Unfortunately, it made demand for their cars (which they were able to produce) much greater because nobody else had chips, creating a different problem…
Kurgan wrote:Or do they lack the line workers to put the stuff into the boxes and onto the trucks/boats/planes? Is it because of Covid? Then just say it's because of covid...
It would just be good to know what the problem actually is, rather than yeah sorry more info soon. I can't blame the actors saying those lines, but I do blame the PR department. Think of the message this sends to potential backers of future products. Hey, give us your money, it'll be delayed and you don't deserve an explanation though.
Lesson learned (?), from now I'll avoid backing such projects if this is business as usual. Dec 21st is the first day of winter.
I have never seen a crowdfunded project ship when they say it's going to ship. It happens, apparently, and with some frequency. Hasbro's usually the kind of company that can pull it off. They know what sort of logistics are involved, they have the contracts to make whatever they need, and they can generally predict the timelines and get the manufacturing capacity to make something happen when expected.
A delay measured in weeks should not be cause for alarm. If it is, I suggest avoiding crowdfunding all together.

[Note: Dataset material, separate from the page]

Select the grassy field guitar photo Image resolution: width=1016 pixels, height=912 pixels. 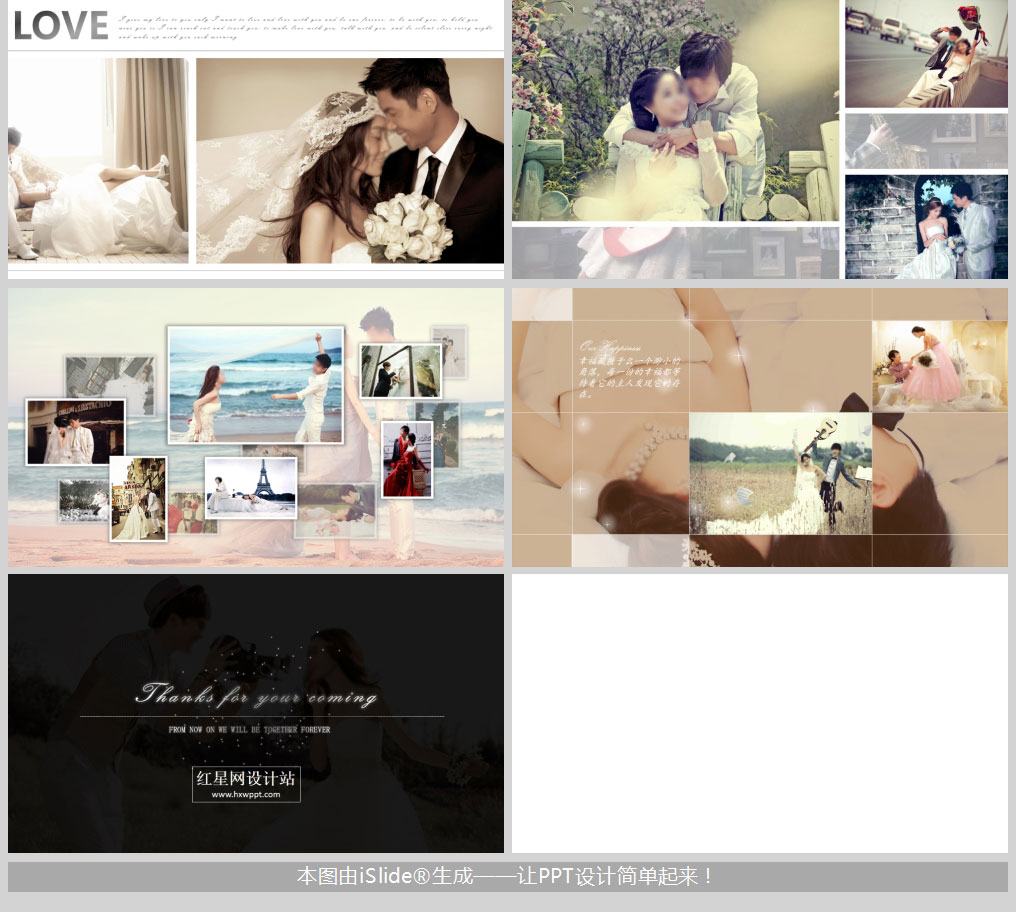point(780,474)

The lack of responsiveness from the company is the part that's bugging people who know the drill for crowdfunded projects. "Prototyping took longer, and things are being manufactured now in factories." "We're having shipping issues, like everyone else is." Something like that would do wonders for me, but we haven't gotten it. (Of course, their worry is if they start saying these things, people will cancel. Which is totally not what they'll do if you keep saying nothing, right? *sigh* Corporations are dumb.
Kurgan wrote:Zargon wrote:I HAVEN'T SEEN THIS MUCH CHAOS SINCE I STARTED CALLING IT DREAD, PURELY FOR LEGAL REASONS! THANKS GAMESWORKSHOP, THANKS FOR NOTHING!
Okay, that's actually funny. Point for Hasbro. Now would you people kindly answer the damned question? What's the hold-up?
<InSpectreRetro> All hail Zargon!!! Morcar only has 1BP.